Lay out the listing from the line with "Image resolution: width=1268" to the line with "click(x=277, y=39)" as a JSON list of strings, one string per line and no blank lines.

□ □ □ □

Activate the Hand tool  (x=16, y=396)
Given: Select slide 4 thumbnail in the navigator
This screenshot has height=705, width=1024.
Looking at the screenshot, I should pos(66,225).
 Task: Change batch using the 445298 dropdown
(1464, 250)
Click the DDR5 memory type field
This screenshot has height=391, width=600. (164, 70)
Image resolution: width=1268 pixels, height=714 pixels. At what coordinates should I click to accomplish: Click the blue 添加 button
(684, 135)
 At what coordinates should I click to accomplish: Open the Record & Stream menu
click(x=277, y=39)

□ □ □ □

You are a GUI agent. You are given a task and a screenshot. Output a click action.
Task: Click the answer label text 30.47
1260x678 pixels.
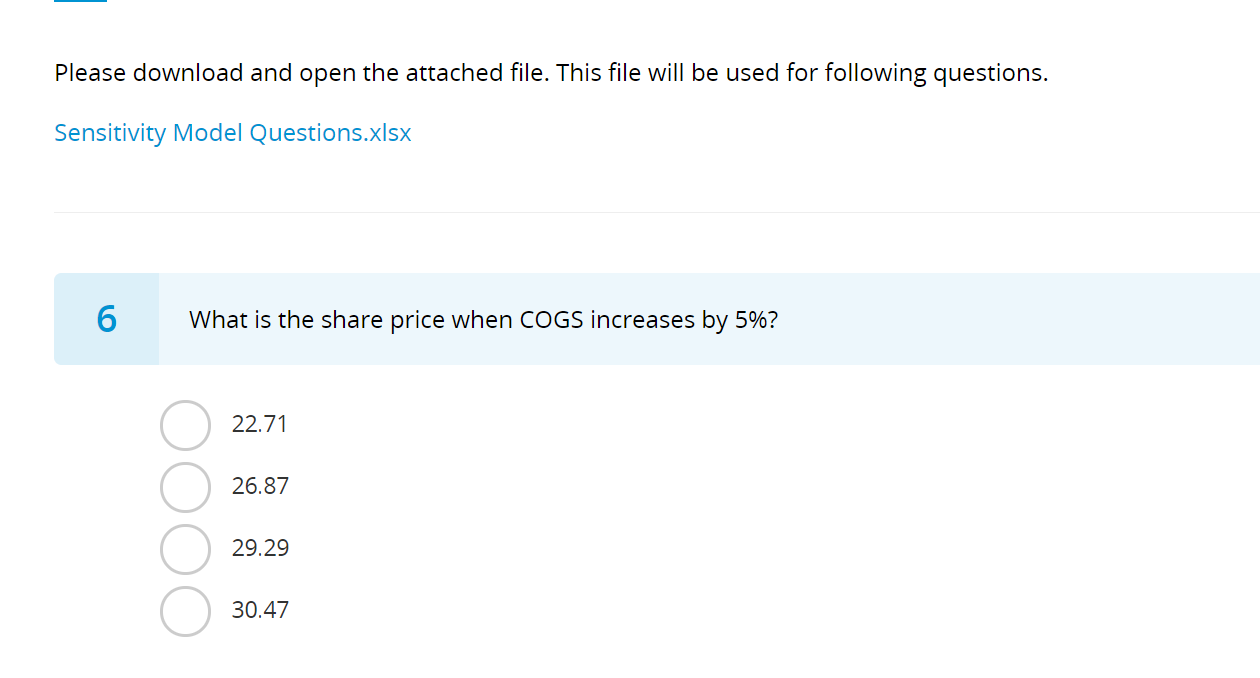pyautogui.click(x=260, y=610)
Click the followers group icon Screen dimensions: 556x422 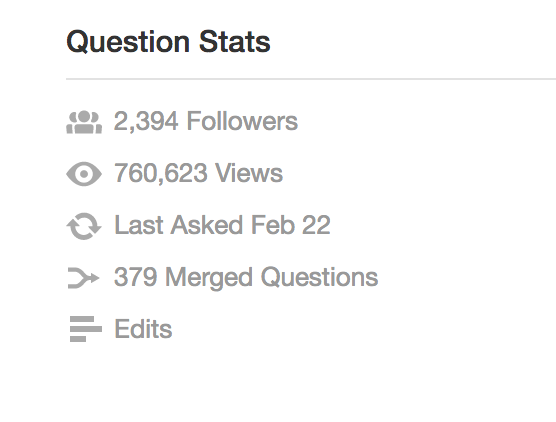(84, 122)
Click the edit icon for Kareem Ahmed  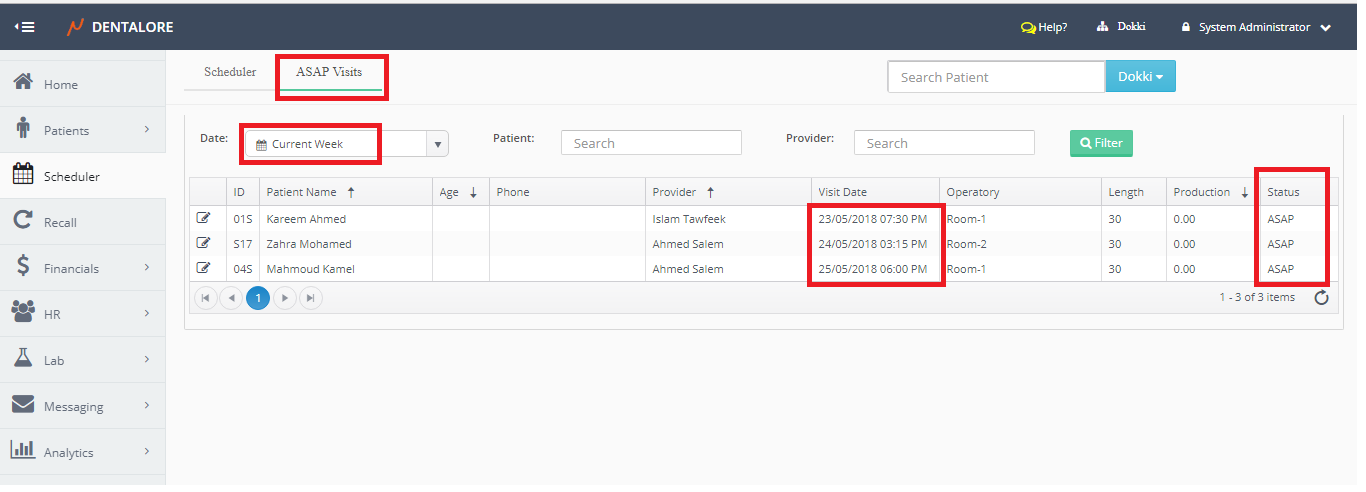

□ □ □ □

--- Reply ---
[
  "Image resolution: width=1268 pixels, height=714 pixels. At what coordinates should I click to accomplish: Click the blue 添加 button",
  "(684, 135)",
  " At what coordinates should I click to accomplish: Open the Record & Stream menu",
  "click(x=277, y=39)"
]